(Dataset records begins)
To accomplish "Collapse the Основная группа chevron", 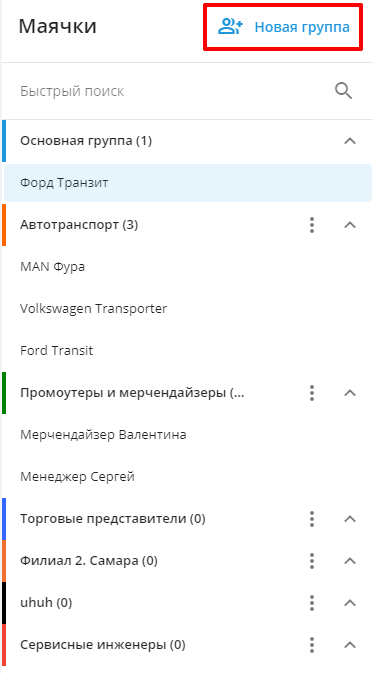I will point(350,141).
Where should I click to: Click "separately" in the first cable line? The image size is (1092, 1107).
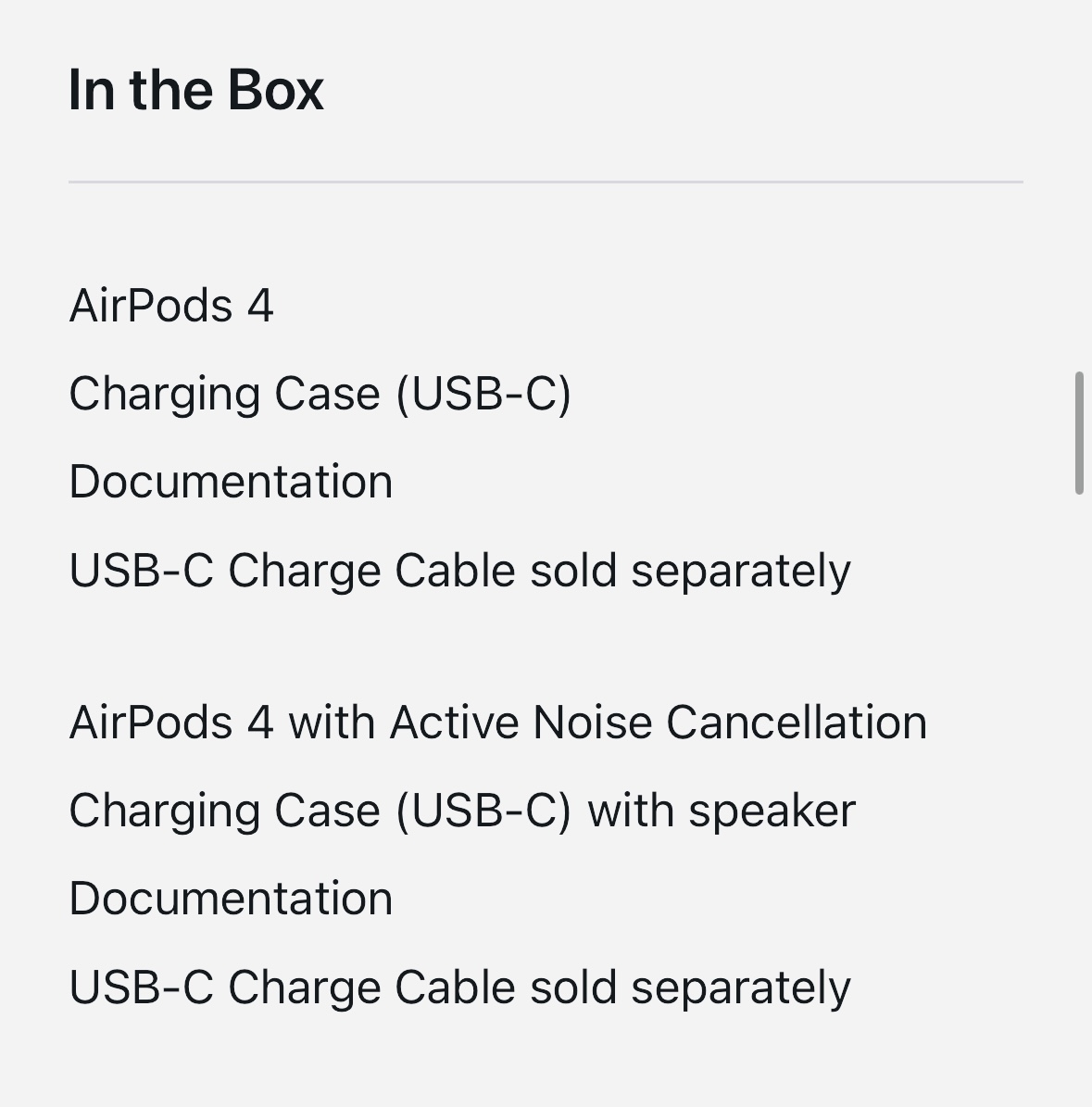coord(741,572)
(Dataset records ends)
(Dataset records begins)
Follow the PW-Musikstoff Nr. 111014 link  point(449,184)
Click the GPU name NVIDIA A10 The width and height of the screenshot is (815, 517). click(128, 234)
(Dataset records ends)
Your assignment: Set down exactly the lines of the data above, beginning with the line that has "Follow the PW-Musikstoff" and ending with the line that has "Click the GPU", and no others.

Problem solution:
Follow the PW-Musikstoff Nr. 111014 link  point(449,184)
Click the GPU name NVIDIA A10 The width and height of the screenshot is (815, 517). click(128, 234)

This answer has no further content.